C’est saint Jean XXIII qui avait associé l’événement du concile Vatican II à une nouvelle Pentecôte. C’est lui aussi qui avait évoqué un nouveau printemps pour l’Église. À un demi-siècle de distance, peut-on estimer que ses prévisions ne se sont malheureusement pas réalisées ? En ce qui concerne l’Église d’Occident en tout cas, et de l’Église de France en particulier, c’est d’effondrement que parle l’historien Guillaume Cuchet. Il faut bien admettre qu’au lendemain même du concile, l’Église a été confrontée à un véritable changement de civilisation qui l’a prise au dépourvu.
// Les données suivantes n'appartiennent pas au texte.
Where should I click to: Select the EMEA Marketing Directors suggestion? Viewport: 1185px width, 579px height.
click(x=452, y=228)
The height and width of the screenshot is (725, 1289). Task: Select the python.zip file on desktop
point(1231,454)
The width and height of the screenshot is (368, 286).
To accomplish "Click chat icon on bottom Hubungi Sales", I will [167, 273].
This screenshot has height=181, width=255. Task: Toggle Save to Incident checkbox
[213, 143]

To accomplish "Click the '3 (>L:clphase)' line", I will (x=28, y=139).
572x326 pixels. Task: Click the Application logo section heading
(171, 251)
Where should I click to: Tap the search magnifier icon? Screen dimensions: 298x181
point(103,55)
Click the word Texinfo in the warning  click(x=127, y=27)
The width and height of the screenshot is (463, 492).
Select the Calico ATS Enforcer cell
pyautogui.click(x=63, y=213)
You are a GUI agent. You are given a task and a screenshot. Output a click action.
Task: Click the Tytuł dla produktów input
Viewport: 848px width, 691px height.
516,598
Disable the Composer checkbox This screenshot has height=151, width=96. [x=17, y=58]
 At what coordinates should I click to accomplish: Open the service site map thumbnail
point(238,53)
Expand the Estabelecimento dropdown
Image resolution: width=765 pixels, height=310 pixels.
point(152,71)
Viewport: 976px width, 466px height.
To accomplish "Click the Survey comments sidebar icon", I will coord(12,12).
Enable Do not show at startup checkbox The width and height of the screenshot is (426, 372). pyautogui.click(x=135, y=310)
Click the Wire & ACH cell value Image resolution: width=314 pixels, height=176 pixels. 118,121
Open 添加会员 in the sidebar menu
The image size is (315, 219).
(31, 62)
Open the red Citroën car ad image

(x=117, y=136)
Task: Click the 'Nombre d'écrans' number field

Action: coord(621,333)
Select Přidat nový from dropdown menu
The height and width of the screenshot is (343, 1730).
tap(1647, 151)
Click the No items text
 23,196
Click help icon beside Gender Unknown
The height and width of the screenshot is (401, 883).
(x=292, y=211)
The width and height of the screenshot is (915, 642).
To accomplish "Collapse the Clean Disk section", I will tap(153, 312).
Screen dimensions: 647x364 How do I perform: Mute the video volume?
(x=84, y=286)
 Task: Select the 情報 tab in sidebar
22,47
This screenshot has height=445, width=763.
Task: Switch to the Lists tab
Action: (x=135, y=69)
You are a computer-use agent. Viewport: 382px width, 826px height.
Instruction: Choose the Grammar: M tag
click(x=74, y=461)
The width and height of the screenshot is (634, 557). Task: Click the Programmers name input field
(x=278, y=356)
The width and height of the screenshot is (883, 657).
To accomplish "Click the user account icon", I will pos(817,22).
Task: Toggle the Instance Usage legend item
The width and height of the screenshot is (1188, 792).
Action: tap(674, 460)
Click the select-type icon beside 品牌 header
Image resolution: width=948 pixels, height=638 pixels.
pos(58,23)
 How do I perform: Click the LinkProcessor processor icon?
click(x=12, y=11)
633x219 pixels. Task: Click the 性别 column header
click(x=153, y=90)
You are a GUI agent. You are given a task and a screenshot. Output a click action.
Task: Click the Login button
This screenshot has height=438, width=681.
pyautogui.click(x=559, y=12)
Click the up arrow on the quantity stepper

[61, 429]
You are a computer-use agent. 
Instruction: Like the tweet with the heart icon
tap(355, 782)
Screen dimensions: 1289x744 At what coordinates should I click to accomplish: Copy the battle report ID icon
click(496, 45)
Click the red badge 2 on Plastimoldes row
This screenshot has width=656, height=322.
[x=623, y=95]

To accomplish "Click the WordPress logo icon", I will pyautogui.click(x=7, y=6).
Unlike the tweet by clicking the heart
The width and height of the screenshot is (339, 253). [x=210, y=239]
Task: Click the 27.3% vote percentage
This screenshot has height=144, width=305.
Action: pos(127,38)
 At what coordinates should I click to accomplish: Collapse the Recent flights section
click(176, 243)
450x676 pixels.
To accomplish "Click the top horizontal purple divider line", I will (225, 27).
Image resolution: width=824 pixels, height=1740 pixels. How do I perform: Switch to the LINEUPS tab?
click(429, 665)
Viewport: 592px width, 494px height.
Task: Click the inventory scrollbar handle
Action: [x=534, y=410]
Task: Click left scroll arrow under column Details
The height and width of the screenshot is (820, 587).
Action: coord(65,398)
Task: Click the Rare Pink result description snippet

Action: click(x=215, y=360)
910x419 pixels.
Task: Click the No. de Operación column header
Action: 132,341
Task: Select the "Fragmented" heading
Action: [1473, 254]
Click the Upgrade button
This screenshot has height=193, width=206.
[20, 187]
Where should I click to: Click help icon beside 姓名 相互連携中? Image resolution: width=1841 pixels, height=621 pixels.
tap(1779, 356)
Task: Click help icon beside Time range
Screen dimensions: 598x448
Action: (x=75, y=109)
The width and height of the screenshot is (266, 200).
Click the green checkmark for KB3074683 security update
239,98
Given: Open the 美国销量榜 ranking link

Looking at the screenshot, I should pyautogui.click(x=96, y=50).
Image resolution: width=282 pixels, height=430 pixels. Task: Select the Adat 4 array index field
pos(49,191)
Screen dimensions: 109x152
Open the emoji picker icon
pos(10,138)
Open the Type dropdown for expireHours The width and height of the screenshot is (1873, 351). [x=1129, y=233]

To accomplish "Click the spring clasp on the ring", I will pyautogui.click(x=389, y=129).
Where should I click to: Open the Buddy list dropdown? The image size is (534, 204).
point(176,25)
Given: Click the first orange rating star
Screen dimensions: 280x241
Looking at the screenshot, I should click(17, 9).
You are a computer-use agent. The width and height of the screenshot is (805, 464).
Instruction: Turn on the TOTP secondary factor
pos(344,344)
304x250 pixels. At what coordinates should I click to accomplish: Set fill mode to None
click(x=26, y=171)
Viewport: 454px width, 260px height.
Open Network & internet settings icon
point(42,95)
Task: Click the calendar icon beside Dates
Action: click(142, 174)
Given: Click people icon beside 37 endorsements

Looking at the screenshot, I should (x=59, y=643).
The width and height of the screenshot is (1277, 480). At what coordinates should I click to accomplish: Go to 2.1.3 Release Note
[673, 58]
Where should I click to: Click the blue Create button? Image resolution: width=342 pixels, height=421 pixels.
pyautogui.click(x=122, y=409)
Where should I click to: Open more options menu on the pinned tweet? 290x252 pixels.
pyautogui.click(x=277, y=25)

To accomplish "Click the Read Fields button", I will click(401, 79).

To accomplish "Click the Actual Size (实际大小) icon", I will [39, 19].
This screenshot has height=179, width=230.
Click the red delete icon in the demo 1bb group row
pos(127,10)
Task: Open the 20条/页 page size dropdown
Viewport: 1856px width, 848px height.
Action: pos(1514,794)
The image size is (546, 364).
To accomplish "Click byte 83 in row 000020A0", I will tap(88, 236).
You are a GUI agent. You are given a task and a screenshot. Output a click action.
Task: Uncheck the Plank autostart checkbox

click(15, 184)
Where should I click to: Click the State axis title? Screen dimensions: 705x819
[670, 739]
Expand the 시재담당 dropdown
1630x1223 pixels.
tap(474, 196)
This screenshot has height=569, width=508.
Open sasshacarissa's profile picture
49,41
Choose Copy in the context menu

Chronologiquement, on peut désigner trois dates qui marquent autant d’épreuves pour une institution qui s’est trouvée déstabilisée. 1965 : effondrement de la pratique religieuse ; 1968 : révolte du clergé et départ de milliers de prêtres ; 1975 : dispersion du catholicisme de gauche qui avait dominé la scène depuis la guerre, notamment à travers l’Action catholique. Faut-il donc admettre que l’Esprit Saint se serait mis en congé à cette période ? Après tout, et beaucoup plus gravement, on a pu parler d’une éclipse de Dieu au moment de la Shoah.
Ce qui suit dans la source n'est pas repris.